The dam became a political hotbed: the US and Britain pulled funding and the Soviet Union financed much of the project. We visited a monument honoring the Soviet involvement. 

High Aswan Dam Memorial
A tall memorial to the Soviets recognizing their help with the construction of the High Aswan Dam.

Afterward, about to burst with excitement, we finally approached our first archeological site- the Philae Temple. However, getting to the temple required boarding a boat for a short ride to the island of Agilkia. The temple and the island are both UNESCO World Heritage sites, and they are recognized for their fascinating structures and beauty.

Boat marina for rides to Philae Temple.
Boats in the marina wait to take visitors to Philae Temple.

As we cruised, I saw various temple structures and many columns reflecting the water’s glow.

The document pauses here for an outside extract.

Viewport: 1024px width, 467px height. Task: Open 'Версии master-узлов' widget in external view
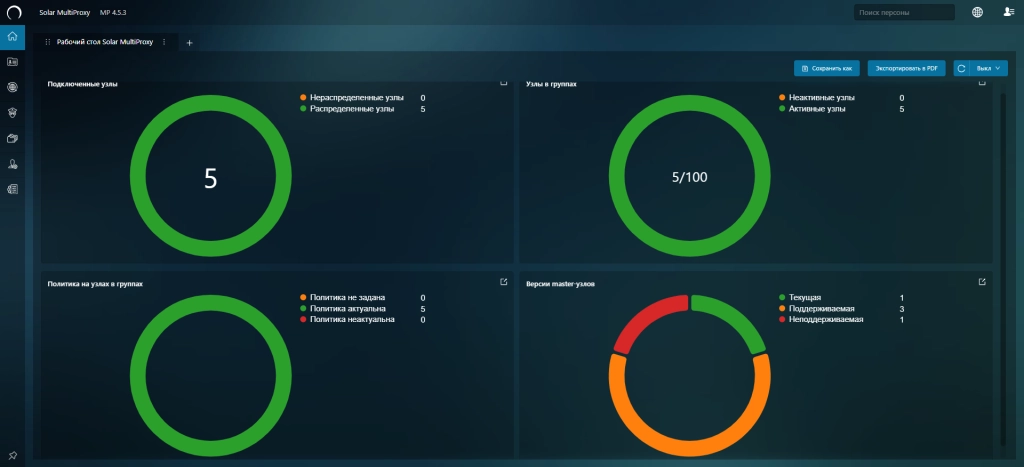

When I stepped off, I entered an expansive and welcoming space – the Grand Courtyard. I was surrounded by colonnades adorned with hieroglyphs of gods and pharaohs. This led me to the main temple area—the Isis temple. I wasn’t sure where to go first, as I wanted to photograph it all. 

View of Philae Temple from the boat ride to the island.
Seeing Philae Temple from the boat.

This sanctuary is dedicated to the revered goddess Isis, her beloved husband Osiris, and their son Horus.

Philae Temple Gateway
Stepping ashore and seeing artistically carved columns.

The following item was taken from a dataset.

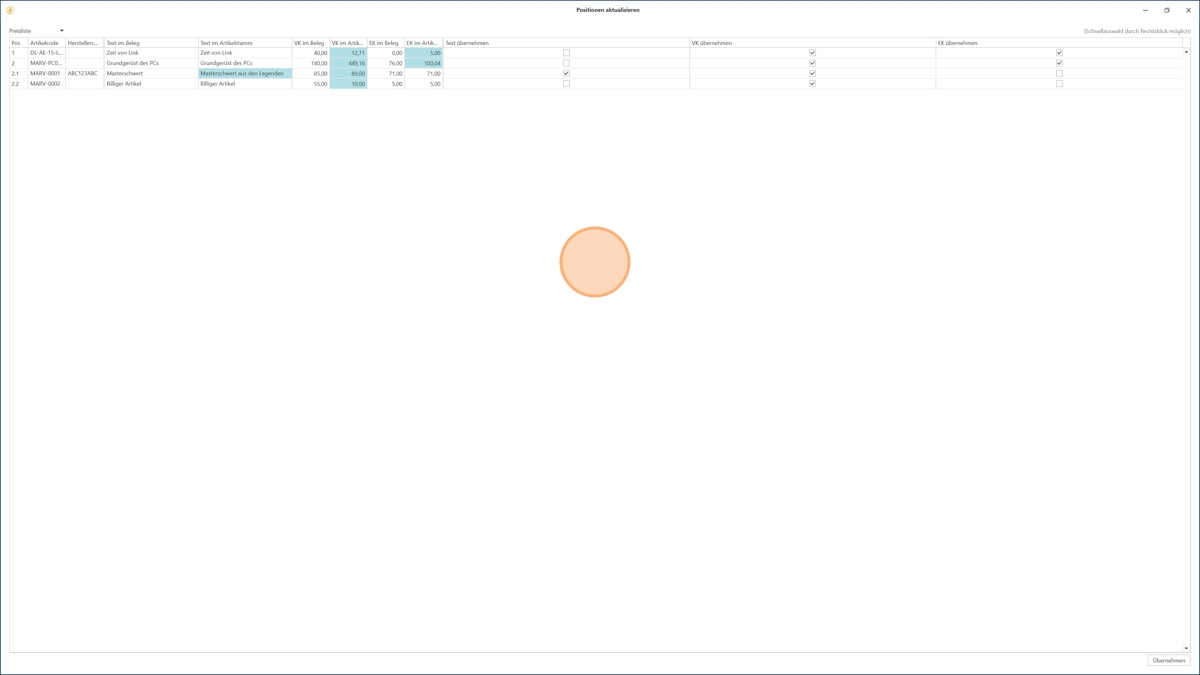Click the VK im Beleg column header

[x=309, y=43]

The history of the Philae Temple began over two millennia ago, during Egypt’s Ptolemaic period, around the 4th century BCE. This occurred during the Greco-Roman period when the Greeks were essentially ruling Egypt but still billed themselves as pharaohs and worshipped the Egyptian deities. Philae was a sacred island and an important cult center dedicated to Isis.

The Colonnade

 The Temple of Isis at Philae honors Isis, Osiris, and Horus. The temple walls contain scenes from Egyptian mythology of Isis bringing Osiris back to life, giving birth to Horus, and mummifying Osiris after his death. The temples are one of the last places of worship built in the classical Egyptian style. Fortunately, these gods and goddesses would become more familiar to me as my trip progressed. 

The main temple is dedicated to Isis.
The Temple of Isis

The centerpiece of Philae Temple is the Sanctuary of Isis, a sacred chamber within where I stood before beautifully preserved reliefs and inscriptions depicting the divine rituals and mythological stories associated with Isis, Osiris, and Horus. Some of the reliefs are scratched, this occurred later when the early Christians who transformed the temple to a church.

Defacing the temple.
Defaced relief from the early Christian Era.

The temple’s history took a dramatic turn in the 20th century with the construction of the Aswan High Dam, which began to submerge the island beneath the waters of Lake Nasser.

Water floods the Philae Temple.
Flooding around the Philae Temple (Wikimedia Commons)

The temple’s former brightly painted colors were lost forever. But luckily, a joint project between UNESCO and the Egyptian government rescued Philae from the Nile’s waters. The fascinating project occurred over a period of ten years, between 1970 and 1980. 

Compliments of Creative Commons
Julius Jääskeläinen, CC BY 2.0 <https://creativecommons.org/licenses/by/2.0>, via Wikimedia Commons

First, engineers constructed a large dam around the island of Philae. They then used powerful pumps to remove the water. After a painstaking process, the Philae temple was separated and labeled into 40,000 individual blocks and pieces. The entire temple was moved, piece by piece, to higher ground on another island and put back together like a jigsaw puzzle. The island, where Philae was originally situated is now underwater in the murky depths of Lake Nasser. 

Once you understand the extent of the project, you appreciate the temple all the more. The serene beauty of the architecture, the detailed relief drawings, the shimmering waters of the Nile and the lush greenery create a tranquil atmosphere. I left with a wonderful memory to treasure.